MATERIALS AND METHODS
Male rats were studied 24 hours after a single bolus i.p. injection of LPS(15mg/kg). Whole-mount preparations of the bladder muscle were immunohistochemically stained for neutrophils(myeloperoxidase), macrophages(ED2), activated leukocytes(LFA-1) and mast cells(FITC-Avidin). Contractile activity was assessed from muscle strips of the bladder in response to bethanechol(0.3-300microM). Voiding frequency and urine volume for 24 hours were measured using metabolic cage. Cystometry was performed to measure the intravesical bladder pressure.
RESULTS
Using the resident macrophage marker ED2, dense network of macrophages were observed within the bladder muscle of control and LPS treated rats.
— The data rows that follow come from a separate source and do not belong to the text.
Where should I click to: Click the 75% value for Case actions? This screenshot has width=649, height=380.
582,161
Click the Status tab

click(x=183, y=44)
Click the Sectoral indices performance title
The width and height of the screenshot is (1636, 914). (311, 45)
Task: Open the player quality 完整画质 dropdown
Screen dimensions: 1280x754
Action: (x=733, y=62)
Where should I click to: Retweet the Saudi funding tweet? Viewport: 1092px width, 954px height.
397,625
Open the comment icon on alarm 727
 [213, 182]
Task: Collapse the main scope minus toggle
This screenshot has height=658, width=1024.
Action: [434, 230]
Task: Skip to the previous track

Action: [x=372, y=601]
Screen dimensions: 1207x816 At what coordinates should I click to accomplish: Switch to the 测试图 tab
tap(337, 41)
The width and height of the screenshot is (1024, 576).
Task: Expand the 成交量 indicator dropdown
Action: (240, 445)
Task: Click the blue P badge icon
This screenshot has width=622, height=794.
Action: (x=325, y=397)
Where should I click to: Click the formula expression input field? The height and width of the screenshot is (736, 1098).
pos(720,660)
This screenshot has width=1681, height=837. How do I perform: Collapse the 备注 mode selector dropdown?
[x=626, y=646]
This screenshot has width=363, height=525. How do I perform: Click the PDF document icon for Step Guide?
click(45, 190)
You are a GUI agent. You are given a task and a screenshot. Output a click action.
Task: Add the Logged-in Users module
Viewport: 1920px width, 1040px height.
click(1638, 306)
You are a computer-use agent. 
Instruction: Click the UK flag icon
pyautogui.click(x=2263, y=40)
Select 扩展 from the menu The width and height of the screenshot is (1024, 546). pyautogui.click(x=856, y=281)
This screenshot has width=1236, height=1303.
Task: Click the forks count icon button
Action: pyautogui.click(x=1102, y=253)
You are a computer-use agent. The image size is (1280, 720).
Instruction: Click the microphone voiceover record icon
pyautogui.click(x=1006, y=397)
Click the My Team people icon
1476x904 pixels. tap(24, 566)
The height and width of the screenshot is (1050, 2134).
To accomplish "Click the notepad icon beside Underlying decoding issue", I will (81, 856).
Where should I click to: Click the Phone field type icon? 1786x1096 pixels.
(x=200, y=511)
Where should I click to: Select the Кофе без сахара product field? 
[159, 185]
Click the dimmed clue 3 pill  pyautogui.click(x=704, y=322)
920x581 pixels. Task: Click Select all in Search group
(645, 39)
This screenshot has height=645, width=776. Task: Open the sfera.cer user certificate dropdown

Few neutrophils(myeloperoxidase-positive cells, 2.3 +/- 0.38 cells, x200) were detected in whole-mounts of bladder muscle of control rats, while LPS pretreatment resulted in a significant increase in the number of neutrophils which demonstrate inflammatory response(10.8 +/- 1.70 cells, x200, p<0.001). LFA-1 immunohistochemistry demonstrated an increased presence of LFA-1 positive cells in bladder muscle of LPS treated rats, which had a morphology similar to both neutrophils and resident macrophages. The expression of LFA-1 is known as a marker of cells that are in an activated state. LPS pretreatment resulted in a significant reduction in bladder muscle contractions in response to bethanechol(i.e. control = 0.049 +/- 0.010 vs. LPS= 0.029 +/- 0.003 gr/mm2/sec, 100microM, p<0.05). Voiding frequency of LPS treated rats was significantly increased compared to that of control rats. In LPS treated rats, voiding phase representing bladder contractility in cystometry was observed.
CONCLUSIONS
These data demonstrate that a single intraperitoneal injection of LPS initiates an inflammatory response within the bladder muscle that is associated with a decrease in the functional activity of the bladder. We hypothesize that secretions from the resident macrophages and extravasated leukocytes within the muscle cause the observed suppression in bladder muscle activity in vitro.